Quand elle arriva à la porte, trompé par son déguisement, le portier crut qu’il s’agissait vraiment d’un grand dignitaire et accourut pour prévenir le seigneur Wang. Celui-ci se leva en toute hâte pour m’accueillir et s’aperçut qu’il s’agissait d’une farce de sa bru. Très en colère, il alla s’en plaindre à sa femme:
-Il y a déjà quelqu’un qui cherche à me faire du tort. Maintenant nous lui fournissons ce scandale de famille; le malheur va nous frapper!
La dame, indignée, alla faire des remontrances à sa bru. Mais celle-ci, comme une sotte, souriait sans souffler mot. On n’avait pas le coeur de la battre ni de la chasser du fait qu’elle n’avait plus de famille. Les deux époux consternés ne purent fermer l’oeil de la nuit.
Or, à ce moment-là, le premier ministre était très puissant à la cour, et son allure ressemblait particulièrement à celle de la jeune femme déguisée. Le censeur Wang crut que le personnage entrevu était vraiment le ministre. Il fit donc surveiller la porte du conseiller Wang. Comme le visiteur, à minuit, n’était pas encore sorti, il supposa que ce ministre tramait un complot avec le conseiller.

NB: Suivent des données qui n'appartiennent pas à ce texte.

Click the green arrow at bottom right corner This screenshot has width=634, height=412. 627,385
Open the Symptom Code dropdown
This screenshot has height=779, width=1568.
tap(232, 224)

Le lendemain à la cour, il demanda à ce dernier:
-Hier soir le premier ministre vous a rendu visite, n’est ce pas?
Pensant qu’il se moquait de lui, très gêné, le conseiller Wang lui répondit évasivement, ce qui ne fit qu’augmenter les soupçons du censeur. Celui-ci abandonna pour le moment ses intrigues et chercha à nouer des relations plus intimes avec le conseiller. Le conseiller Wang s’aperçut de la nouvelle tournure des événements et s’en réjouit. Il recommanda à sa femme de persuader sa bru de corriger ses manières d’agir. Xiaocui acquiesça en souriant.

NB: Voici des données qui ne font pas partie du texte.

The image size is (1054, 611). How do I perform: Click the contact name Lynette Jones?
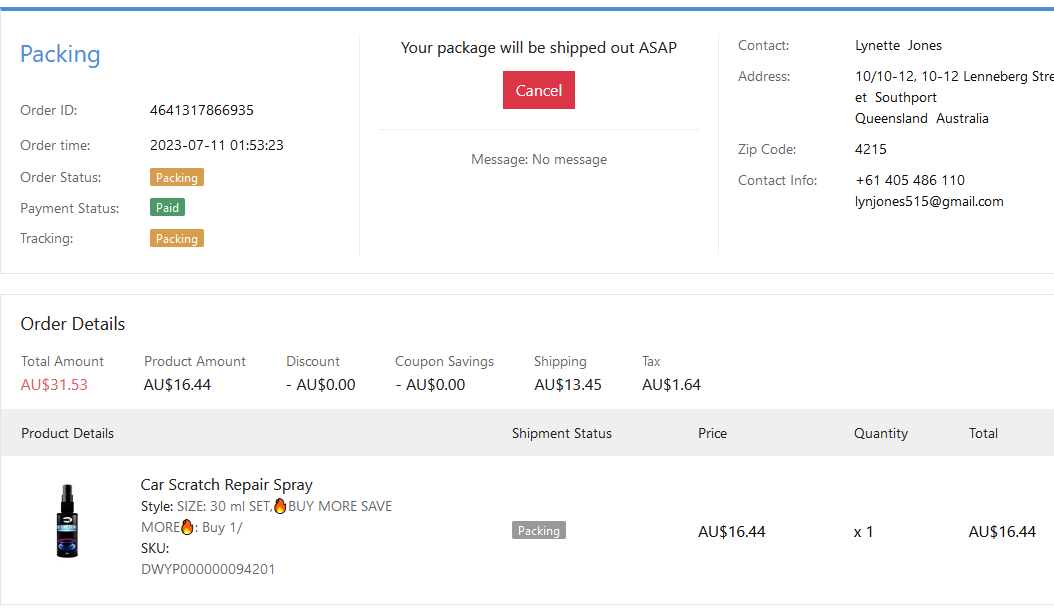898,45
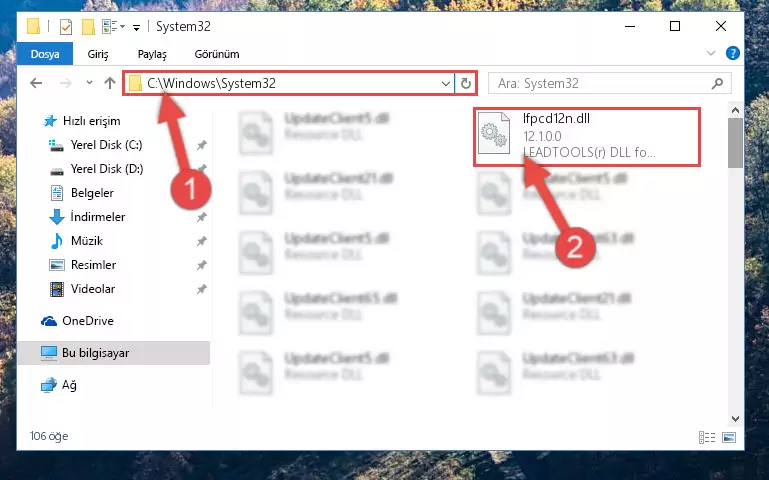Switch to the Görünüm ribbon tab
The height and width of the screenshot is (480, 769).
[217, 54]
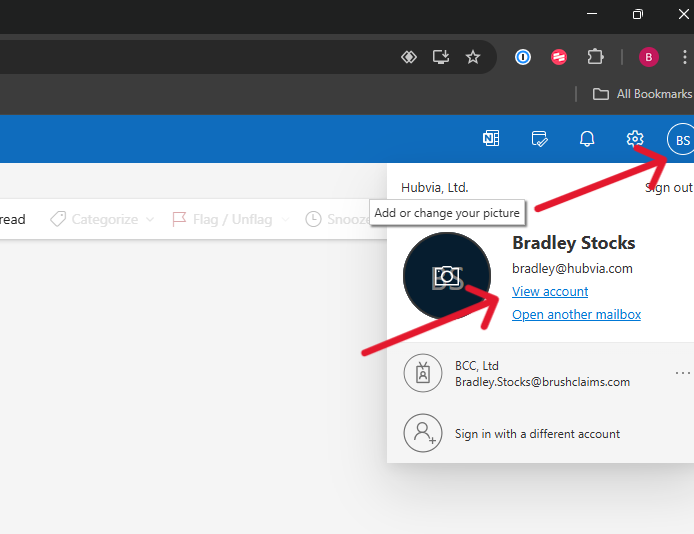Open OneNote feed icon in Outlook header
The width and height of the screenshot is (694, 534).
(491, 139)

L’année suivantes, le premier ministre fut relevé de ses fonctions. Une lettre personnelle envoyée au conseiller Wang tomba par erreur entre les mains du censeur. Celui-ci s’en fit une joie. Il chargea d’abord quelqu’un qui connaissait bien le conseiller Wang d’aller lui emprunter dix mille taëls. Le conseiller Wang refusa. Le censeur passa alors en personne chez lui, mais le conseiller Wang ne put le recevoir immédiatement, n’ayant pas trouvé à temps ses habits de mandarin. Furieux qu’on le fasse attendre si longtemps, le censeur allait partir lorsqu’il vit soudain le jeune seigneur, vêtu d’une robe d’apparat ornée de dragons et portant une coiffure royale ornée de pendentifs de perles, qui passait sa porte, poussé par sa jeune femme. Il en fut d’abord frappé de stupeur. Puis, en souriant, il fit des amabilités au jeune homme, lui enleva sa robe d’apparat et sa coiffure et s’en fut.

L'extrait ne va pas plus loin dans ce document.